■ **Text passage**
In 1996 two holy people visited an elder near Rocky Ridge where the Black Mesa outbreak occurred. They had been visiting and sharing messages for some time, & when Sarah Begay, the daughter of the elder came home one day, she saw the holy beings. All of the messages that had been shared were verified by Hataałiis (medicine practitioners). It became a situation because the family’s ancestral lands were claimed in a constructed “land-dispute” with the Hopi tribe. Albert Hale, then Navajo Nation president (who has recently passed due to COVID-19) even declared a “day of prayer.” Their message was prophecy. It spoke of the elders & times we live in now. There were conditions set & what they spoke has unfolded.

The Diné Policy Institute Food Sovereignty Report also found prophecy in their study, “‘…it is said that the Holy People shared with the Diné people the teachings of how to plant, nurture, prepare, eat and store our sacred cultivated crops, such as corn. The importance of these teachings to our well-being was made clear in that the Holy People shared that we would be safe and healthy until the day that we forgot our seeds, our farms, and our agriculture. It was said that when we forgot these things, we would be afflicted by disease and hardship again, which is what some elders point to as the onset of diabetes, obesity and other ills facing Diné people today.’” 

In response to ongoing attempts to remove her from her land and confiscate her livestock, Roberta Blackgoat stated, “This land is a sacred land. The man’s law is not our law. Nature, food and the way we live is our law. The plans to disrupt and dig out sacred sites are against the Creator’s law. Our great ancestors are buried all over, they have become sand, they have become the mountains and their spiritual presence is still here to guide us… We resist in order to keep this sacred land in place. We are doing this for our children. ”

Pauline Whitesinger, a Diné matriarch in the resistance against forced relocation on Black Mesa once said, “Washington D.C., is the cause of a lot of hardship and disaster. It’s like a human virus with side effects.”

When I asked my father Jones Benally, a medicine practitioner, what he thought of this current crisis he said, “I’ve been telling you to prepare for this.” And he has, especially since another recent solar eclipse. He said, “The government won’t take care of us. They’re part of the reason nature is attacking.”

We have survived massacres and forced marches, we have endured reservations and boarding schools, we have faced forced sterilizations and national sacrifice zones. We have resisted attacks on Mother Earth as we have long held that the balance and harmony of creation is intrinsically tied to our wellbeing and the health of all living beings. Our immune systems are compromised due to colonial diets and ecocide. From abandoned uranium mines poisoning our lands and waters, to coal mining, fracking, oil pipelines, and desecration of our most sacred sites, we have become more susceptible to this and other diseases due to capitalism and colonialism.

Our prophecies warned of the consequences for violating Mother Earth. Our ways of being have guided us through the endings of worlds before. We listen now more than ever to our ancestors, the land, and our medicine carriers. In these times we care for each other more fiercely than ever. We are living the time of prophecy. The systems that precipitated this disharmony will not lead us through or out of it, they will only craft new chains and cages. As the sickness ravages our lands, we must ask ourselves, “will we continue to allow this empire to recuperate?”

I’ve grown up in a world of ruins. We have teachings and prophecies of the endings of cycles, but that’s always how it’s been here, in this world of harmony and disharmony and destruction. Diné teach this as Hózhóji and Anaaji.

An anti-colonial and anti-capitalist world already exists, but as my father says, “there aren’t two worlds, there is just one world with many paths.” Colonial and capitalist paths are linear by design. In this space between harmony and devastation, we listen to these cycles, we listen to the land, and we conspire. If the path of greed, domination, exploitation, and competition doesn’t accept that it’s reached its dead end, then it is up to us to make sure of it.

■ **Tasks and exercises**
(1) In the passage on Diné prophecy, who verified the messages shared by the holy people?
(2) Quote the passage on Diné prophecy word for word, beginning at the words "Our prophecies warned" and stopping after "Hózhóji and Anaaji.".
The listing comes from a separate source.

(Dataset items)
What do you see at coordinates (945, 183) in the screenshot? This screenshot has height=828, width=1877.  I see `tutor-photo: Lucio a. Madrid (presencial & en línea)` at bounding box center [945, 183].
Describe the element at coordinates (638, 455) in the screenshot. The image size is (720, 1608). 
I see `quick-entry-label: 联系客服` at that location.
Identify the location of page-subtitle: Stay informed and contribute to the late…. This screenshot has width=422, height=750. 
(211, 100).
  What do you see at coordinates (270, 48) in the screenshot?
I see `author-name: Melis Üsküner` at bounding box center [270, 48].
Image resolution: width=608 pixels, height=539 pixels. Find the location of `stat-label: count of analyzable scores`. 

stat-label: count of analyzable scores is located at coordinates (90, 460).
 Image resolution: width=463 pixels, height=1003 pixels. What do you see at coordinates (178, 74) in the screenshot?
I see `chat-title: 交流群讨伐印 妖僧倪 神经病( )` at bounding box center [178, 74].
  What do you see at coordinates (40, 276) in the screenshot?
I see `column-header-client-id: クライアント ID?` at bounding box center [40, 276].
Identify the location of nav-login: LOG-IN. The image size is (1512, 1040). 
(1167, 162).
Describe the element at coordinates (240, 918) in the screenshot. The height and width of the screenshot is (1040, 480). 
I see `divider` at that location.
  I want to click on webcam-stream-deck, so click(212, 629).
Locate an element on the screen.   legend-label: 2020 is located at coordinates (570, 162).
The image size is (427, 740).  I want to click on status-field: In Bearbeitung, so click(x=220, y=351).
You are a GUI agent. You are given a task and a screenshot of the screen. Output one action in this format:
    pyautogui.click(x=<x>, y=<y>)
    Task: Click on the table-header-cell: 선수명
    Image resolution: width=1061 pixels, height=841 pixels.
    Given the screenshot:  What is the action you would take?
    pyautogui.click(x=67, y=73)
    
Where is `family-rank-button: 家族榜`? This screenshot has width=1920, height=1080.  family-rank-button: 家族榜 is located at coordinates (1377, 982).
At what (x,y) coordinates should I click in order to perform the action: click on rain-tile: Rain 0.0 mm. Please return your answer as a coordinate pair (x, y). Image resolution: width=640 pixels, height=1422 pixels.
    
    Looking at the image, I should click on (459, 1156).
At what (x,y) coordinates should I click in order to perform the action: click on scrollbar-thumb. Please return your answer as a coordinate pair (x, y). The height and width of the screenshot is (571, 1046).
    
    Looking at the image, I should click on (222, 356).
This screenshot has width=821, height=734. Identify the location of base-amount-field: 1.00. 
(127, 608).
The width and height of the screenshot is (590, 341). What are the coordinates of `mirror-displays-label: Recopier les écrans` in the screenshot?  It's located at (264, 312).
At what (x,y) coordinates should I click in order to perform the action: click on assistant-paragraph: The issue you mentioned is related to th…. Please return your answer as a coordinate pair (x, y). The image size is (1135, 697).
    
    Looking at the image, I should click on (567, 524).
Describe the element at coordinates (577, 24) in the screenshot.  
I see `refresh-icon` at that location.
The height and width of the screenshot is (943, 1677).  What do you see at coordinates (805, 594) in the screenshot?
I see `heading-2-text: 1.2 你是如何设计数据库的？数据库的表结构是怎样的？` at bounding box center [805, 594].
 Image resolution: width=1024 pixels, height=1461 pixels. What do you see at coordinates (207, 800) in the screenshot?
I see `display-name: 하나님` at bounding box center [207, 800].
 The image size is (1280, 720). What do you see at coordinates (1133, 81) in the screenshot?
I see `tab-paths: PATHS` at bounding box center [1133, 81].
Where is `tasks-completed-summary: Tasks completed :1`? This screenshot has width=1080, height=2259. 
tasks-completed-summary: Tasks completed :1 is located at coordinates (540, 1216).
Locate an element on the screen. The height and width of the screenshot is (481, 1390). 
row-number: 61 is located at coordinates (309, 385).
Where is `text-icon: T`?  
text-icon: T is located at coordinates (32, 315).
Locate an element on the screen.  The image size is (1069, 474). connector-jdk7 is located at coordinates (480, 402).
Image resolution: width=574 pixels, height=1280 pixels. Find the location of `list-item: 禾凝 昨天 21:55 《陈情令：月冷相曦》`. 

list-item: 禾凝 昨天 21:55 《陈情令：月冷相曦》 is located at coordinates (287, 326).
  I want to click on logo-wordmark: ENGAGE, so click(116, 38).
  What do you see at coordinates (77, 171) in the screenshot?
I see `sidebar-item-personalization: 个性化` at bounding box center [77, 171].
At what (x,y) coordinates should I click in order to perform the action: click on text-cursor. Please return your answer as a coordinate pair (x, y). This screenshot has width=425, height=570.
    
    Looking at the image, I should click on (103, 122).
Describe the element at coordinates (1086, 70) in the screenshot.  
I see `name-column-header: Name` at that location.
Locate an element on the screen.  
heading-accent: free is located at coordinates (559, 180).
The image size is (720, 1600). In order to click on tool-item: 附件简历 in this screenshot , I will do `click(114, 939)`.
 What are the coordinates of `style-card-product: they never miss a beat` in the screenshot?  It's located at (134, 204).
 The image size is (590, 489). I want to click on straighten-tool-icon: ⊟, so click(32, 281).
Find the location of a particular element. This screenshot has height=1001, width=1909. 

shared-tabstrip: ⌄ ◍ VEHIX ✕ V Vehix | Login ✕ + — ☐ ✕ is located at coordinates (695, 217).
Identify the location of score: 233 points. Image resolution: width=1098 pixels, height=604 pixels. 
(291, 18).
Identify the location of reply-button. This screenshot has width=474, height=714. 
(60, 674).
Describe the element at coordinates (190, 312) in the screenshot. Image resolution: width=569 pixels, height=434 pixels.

■ **Task results**
(1) Hataałiis (medicine practitioners) verified them.

(2)
Our prophecies warned of the consequences for violating Mother Earth. Our ways of being have guided us through the endings of worlds before. We listen now more than ever to our ancestors, the land, and our medicine carriers. In these times we care for each other more fiercely than ever. We are living the time of prophecy. The systems that precipitated this disharmony will not lead us through or out of it, they will only craft new chains and cages. As the sickness ravages our lands, we must ask ourselves, “will we continue to allow this empire to recuperate?”

I’ve grown up in a world of ruins. We have teachings and prophecies of the endings of cycles, but that’s always how it’s been here, in this world of harmony and disharmony and destruction. Diné teach this as Hózhóji and Anaaji.